Word-for-word transcription is needed for all of the entries.

[Recorded information]
%%
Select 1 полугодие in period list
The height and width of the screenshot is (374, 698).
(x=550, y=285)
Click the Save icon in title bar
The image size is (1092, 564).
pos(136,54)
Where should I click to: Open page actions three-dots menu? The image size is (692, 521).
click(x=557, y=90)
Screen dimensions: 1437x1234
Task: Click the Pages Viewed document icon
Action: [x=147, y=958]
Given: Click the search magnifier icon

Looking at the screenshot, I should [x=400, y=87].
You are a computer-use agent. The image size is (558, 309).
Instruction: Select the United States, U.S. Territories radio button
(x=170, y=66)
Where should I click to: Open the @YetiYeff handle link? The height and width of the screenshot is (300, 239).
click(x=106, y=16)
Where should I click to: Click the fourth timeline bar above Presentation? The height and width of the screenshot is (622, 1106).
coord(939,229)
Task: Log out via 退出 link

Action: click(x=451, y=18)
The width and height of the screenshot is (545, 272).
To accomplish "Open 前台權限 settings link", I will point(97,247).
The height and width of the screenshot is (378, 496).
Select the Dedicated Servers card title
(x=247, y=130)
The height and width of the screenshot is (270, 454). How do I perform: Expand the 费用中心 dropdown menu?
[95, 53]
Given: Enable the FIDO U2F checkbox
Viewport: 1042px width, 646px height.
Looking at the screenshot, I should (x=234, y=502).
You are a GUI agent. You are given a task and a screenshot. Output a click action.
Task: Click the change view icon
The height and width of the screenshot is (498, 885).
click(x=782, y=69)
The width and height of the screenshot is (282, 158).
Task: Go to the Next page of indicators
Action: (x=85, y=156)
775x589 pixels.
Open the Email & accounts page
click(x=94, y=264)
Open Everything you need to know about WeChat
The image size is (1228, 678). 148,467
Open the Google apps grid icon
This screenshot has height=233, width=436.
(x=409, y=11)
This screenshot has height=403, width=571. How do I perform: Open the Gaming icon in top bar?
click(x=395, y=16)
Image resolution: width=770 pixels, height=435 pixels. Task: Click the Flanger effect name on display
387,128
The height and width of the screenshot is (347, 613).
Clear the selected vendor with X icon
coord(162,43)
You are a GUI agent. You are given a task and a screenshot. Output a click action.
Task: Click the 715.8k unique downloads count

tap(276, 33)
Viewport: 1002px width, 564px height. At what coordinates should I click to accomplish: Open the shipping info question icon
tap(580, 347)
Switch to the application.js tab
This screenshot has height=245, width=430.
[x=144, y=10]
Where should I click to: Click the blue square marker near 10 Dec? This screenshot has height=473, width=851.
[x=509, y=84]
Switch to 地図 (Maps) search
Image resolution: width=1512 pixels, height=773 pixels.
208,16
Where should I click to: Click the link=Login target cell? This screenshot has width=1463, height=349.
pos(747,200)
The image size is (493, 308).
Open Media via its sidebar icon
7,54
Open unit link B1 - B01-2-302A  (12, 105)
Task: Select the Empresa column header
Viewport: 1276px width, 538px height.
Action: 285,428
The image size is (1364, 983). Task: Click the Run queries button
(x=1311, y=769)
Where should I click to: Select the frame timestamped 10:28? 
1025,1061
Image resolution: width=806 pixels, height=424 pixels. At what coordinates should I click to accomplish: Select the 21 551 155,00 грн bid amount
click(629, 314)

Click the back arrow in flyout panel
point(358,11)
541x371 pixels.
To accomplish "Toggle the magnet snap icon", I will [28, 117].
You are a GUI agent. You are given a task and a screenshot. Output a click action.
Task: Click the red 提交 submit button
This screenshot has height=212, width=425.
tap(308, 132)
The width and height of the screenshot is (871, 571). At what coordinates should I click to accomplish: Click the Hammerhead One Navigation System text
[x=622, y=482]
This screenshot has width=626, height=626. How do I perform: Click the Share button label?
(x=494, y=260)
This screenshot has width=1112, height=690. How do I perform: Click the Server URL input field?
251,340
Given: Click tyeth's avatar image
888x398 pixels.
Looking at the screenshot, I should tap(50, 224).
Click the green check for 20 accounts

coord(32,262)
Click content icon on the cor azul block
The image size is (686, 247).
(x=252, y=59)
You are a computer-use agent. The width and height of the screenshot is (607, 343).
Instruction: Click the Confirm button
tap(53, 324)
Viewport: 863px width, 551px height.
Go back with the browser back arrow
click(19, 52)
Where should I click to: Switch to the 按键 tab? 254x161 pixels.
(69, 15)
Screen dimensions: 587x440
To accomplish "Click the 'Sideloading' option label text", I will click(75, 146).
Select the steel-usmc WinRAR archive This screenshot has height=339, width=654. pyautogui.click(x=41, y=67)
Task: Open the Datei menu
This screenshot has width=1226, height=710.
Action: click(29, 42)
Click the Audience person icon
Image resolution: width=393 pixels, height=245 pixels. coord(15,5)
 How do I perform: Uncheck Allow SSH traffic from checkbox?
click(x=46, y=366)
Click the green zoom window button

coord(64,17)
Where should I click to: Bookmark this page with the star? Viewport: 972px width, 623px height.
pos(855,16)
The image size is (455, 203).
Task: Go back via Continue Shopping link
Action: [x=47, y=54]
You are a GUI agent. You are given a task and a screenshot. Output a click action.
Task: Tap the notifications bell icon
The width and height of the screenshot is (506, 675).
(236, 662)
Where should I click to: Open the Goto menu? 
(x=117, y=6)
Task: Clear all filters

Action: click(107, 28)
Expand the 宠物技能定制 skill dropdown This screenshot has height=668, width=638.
%%
[Answer to this exercise]
Select 1 полугодие in period list
The height and width of the screenshot is (374, 698).
(x=550, y=285)
Click the Save icon in title bar
The image size is (1092, 564).
pos(136,54)
Where should I click to: Open page actions three-dots menu? The image size is (692, 521).
click(x=557, y=90)
Screen dimensions: 1437x1234
Task: Click the Pages Viewed document icon
Action: [x=147, y=958]
Given: Click the search magnifier icon

Looking at the screenshot, I should [x=400, y=87].
You are a computer-use agent. The image size is (558, 309).
Instruction: Select the United States, U.S. Territories radio button
(x=170, y=66)
Where should I click to: Open the @YetiYeff handle link? The height and width of the screenshot is (300, 239).
click(x=106, y=16)
Where should I click to: Click the fourth timeline bar above Presentation? The height and width of the screenshot is (622, 1106).
coord(939,229)
Task: Log out via 退出 link

Action: click(x=451, y=18)
The width and height of the screenshot is (545, 272).
To accomplish "Open 前台權限 settings link", I will point(97,247).
The height and width of the screenshot is (378, 496).
Select the Dedicated Servers card title
(x=247, y=130)
The height and width of the screenshot is (270, 454). How do I perform: Expand the 费用中心 dropdown menu?
[95, 53]
Given: Enable the FIDO U2F checkbox
Viewport: 1042px width, 646px height.
Looking at the screenshot, I should (x=234, y=502).
You are a GUI agent. You are given a task and a screenshot. Output a click action.
Task: Click the change view icon
The height and width of the screenshot is (498, 885).
click(x=782, y=69)
The width and height of the screenshot is (282, 158).
Task: Go to the Next page of indicators
Action: (x=85, y=156)
775x589 pixels.
Open the Email & accounts page
click(x=94, y=264)
Open Everything you need to know about WeChat
The image size is (1228, 678). 148,467
Open the Google apps grid icon
This screenshot has height=233, width=436.
(x=409, y=11)
This screenshot has height=403, width=571. How do I perform: Open the Gaming icon in top bar?
click(x=395, y=16)
Image resolution: width=770 pixels, height=435 pixels. Task: Click the Flanger effect name on display
387,128
The height and width of the screenshot is (347, 613).
Clear the selected vendor with X icon
coord(162,43)
You are a GUI agent. You are given a task and a screenshot. Output a click action.
Task: Click the 715.8k unique downloads count

tap(276, 33)
Viewport: 1002px width, 564px height. At what coordinates should I click to accomplish: Open the shipping info question icon
tap(580, 347)
Switch to the application.js tab
This screenshot has height=245, width=430.
[x=144, y=10]
Where should I click to: Click the blue square marker near 10 Dec? This screenshot has height=473, width=851.
[x=509, y=84]
Switch to 地図 (Maps) search
Image resolution: width=1512 pixels, height=773 pixels.
208,16
Where should I click to: Click the link=Login target cell? This screenshot has width=1463, height=349.
pos(747,200)
The image size is (493, 308).
Open Media via its sidebar icon
7,54
Open unit link B1 - B01-2-302A  (12, 105)
Task: Select the Empresa column header
Viewport: 1276px width, 538px height.
Action: 285,428
The image size is (1364, 983). Task: Click the Run queries button
(x=1311, y=769)
Where should I click to: Select the frame timestamped 10:28? 
1025,1061
Image resolution: width=806 pixels, height=424 pixels. At what coordinates should I click to accomplish: Select the 21 551 155,00 грн bid amount
click(629, 314)

Click the back arrow in flyout panel
point(358,11)
541x371 pixels.
To accomplish "Toggle the magnet snap icon", I will [28, 117].
You are a GUI agent. You are given a task and a screenshot. Output a click action.
Task: Click the red 提交 submit button
This screenshot has height=212, width=425.
tap(308, 132)
The width and height of the screenshot is (871, 571). At what coordinates should I click to accomplish: Click the Hammerhead One Navigation System text
[x=622, y=482]
This screenshot has width=626, height=626. How do I perform: Click the Share button label?
(x=494, y=260)
This screenshot has width=1112, height=690. How do I perform: Click the Server URL input field?
251,340
Given: Click tyeth's avatar image
888x398 pixels.
Looking at the screenshot, I should tap(50, 224).
Click the green check for 20 accounts

coord(32,262)
Click content icon on the cor azul block
The image size is (686, 247).
(x=252, y=59)
You are a computer-use agent. The width and height of the screenshot is (607, 343).
Instruction: Click the Confirm button
tap(53, 324)
Viewport: 863px width, 551px height.
Go back with the browser back arrow
click(19, 52)
Where should I click to: Switch to the 按键 tab? 254x161 pixels.
(69, 15)
Screen dimensions: 587x440
To accomplish "Click the 'Sideloading' option label text", I will click(75, 146).
Select the steel-usmc WinRAR archive This screenshot has height=339, width=654. pyautogui.click(x=41, y=67)
Task: Open the Datei menu
This screenshot has width=1226, height=710.
Action: click(29, 42)
Click the Audience person icon
Image resolution: width=393 pixels, height=245 pixels. coord(15,5)
 How do I perform: Uncheck Allow SSH traffic from checkbox?
click(x=46, y=366)
Click the green zoom window button

coord(64,17)
Where should I click to: Bookmark this page with the star? Viewport: 972px width, 623px height.
pos(855,16)
The image size is (455, 203).
Task: Go back via Continue Shopping link
Action: [x=47, y=54]
You are a GUI agent. You are given a task and a screenshot. Output a click action.
Task: Tap the notifications bell icon
The width and height of the screenshot is (506, 675).
(236, 662)
Where should I click to: Open the Goto menu? 
(x=117, y=6)
Task: Clear all filters

Action: click(107, 28)
Expand the 宠物技能定制 skill dropdown This screenshot has height=668, width=638.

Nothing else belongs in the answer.